Brain implants that can more clearly record signals from surrounding neurons in rats have been created at the University of Michigan. The findings could eventually lead to more effective treatment of neurological disorders such as Parkinson's disease and paralysis.
Neural electrodes must work for time periods ranging from hours to years. When the electrodes are implanted, the brain first reacts to the acute injury with an inflammatory response. Then the brain settles into a wound-healing, or chronic, response.
It's during this secondary response that brain tissue starts to encapsulate the electrode, cutting it off from communication with surrounding neurons.
The new brain implants developed at U-M are coated with nanotubes made of poly(3,4-ethylenedioxythiophene) (PEDOT), a biocompatible and electrically conductive polymer that has been shown to record neural signals better than conventional metal electrodes.
U-M researchers found that PEDOT nanotubes enhanced high-quality unit activity (signal-to-noise ratio >4) about 30 percent more than the uncoated sites. They also found that based on in vivo impedance data, PEDOT nanotubes might be used as a novel method for biosensing to indicate the transition between acute and chronic responses in brain tissue.
The results are featured in the cover article of the Oct. 5 issue of the journal Advanced Materials. The paper is titled, "Interfacing Conducting Polymer Nanotubes with the Central Nervous System: Chronic Neural Recording using Poly(3-4-ethylenedioxythiophene) Nanotubes."
"Microelectrodes implanted in the brain are increasingly being used to treat neurological disorders," said Mohammad Reza Abidian, a post-doctoral researcher working with Professor Daryl Kipke in the Neural Engineering Laboratory at the U-M Department of Biomedical Engineering.
"Moreover, these electrodes enable neuroprosthetic devices, which hold the promise to return functionality to individuals with spinal cord injuries and neurodegenerative diseases. However, robust and reliable chronic application of neural electrodes remains a challenge."
In the experiment, the researchers implanted two neural microelectrodes in the brains of three rats. PEDOT nanotubes were fabricated on the surface of every other recording site by using a nanofiber templating method. Over the course of seven weeks, researchers monitored the electrical impedance of the recording sites and measured the quality of recording signals.
PEDOT nanotubes in the coating enable the electrodes to operate with less electrical resistance than current metal electrode sites, which means they can communicate more clearly with individual neurons.

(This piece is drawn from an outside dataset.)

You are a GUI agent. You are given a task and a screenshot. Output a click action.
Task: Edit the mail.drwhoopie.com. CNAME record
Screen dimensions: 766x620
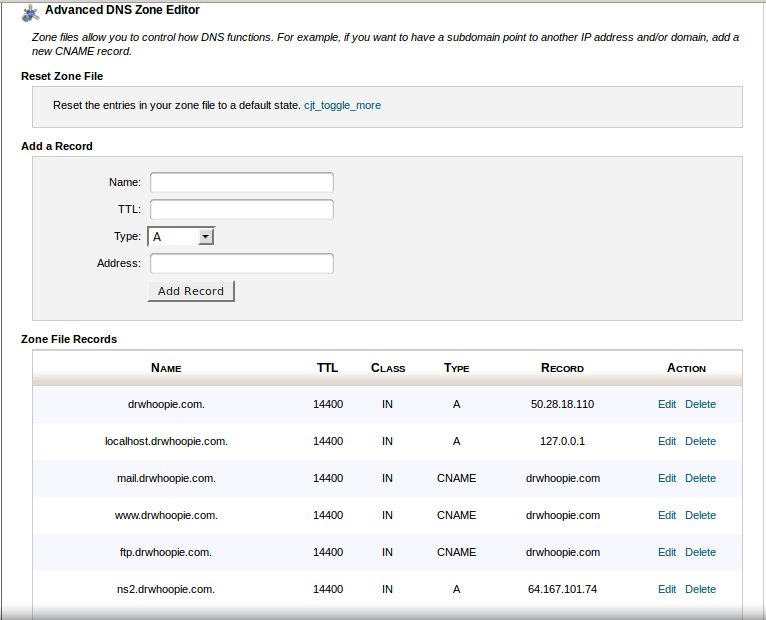click(667, 478)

"Conducting polymers are biocompatible and have both electronic and ionic conductivity," Abidian said. "Therefore, these materials are good candidates for biomedical applications such as neural interfaces, biosensors and drug delivery systems."
In the experiments, the Michigan researchers applied PEDOT nanotubes to microelectrodes provided by the U-M Center for Neural Communication Technology. The PEDOT nanotube coatings were developed in the laboratory of David C. Martin, now an adjunct professor of materials science and engineering, macromolecular science and engineering, and biomedical engineering. Martin is currently the Karl W. Böer Professor and Chair of the Materials Science and Engineering Department at the University of Delaware.
Martin is also co-founder and chief scientific officer for Biotectix, a U-M spinoff company located in Ann Arbor. The company is working to commercialize conducting polymer-based coatings for a variety of biomedical devices
In previous experiments, Abidian and his colleagues have shown that PEDOT nanotubes could carry with them drugs to prevent encapsulation.
"This study paves the way for smart recording electrodes that can deliver drugs to alleviate the immune response of encapsulation," Abidian said.
The research is funded by the Army Research Office, Center for Neural Communication Technology and National Institutes of Health.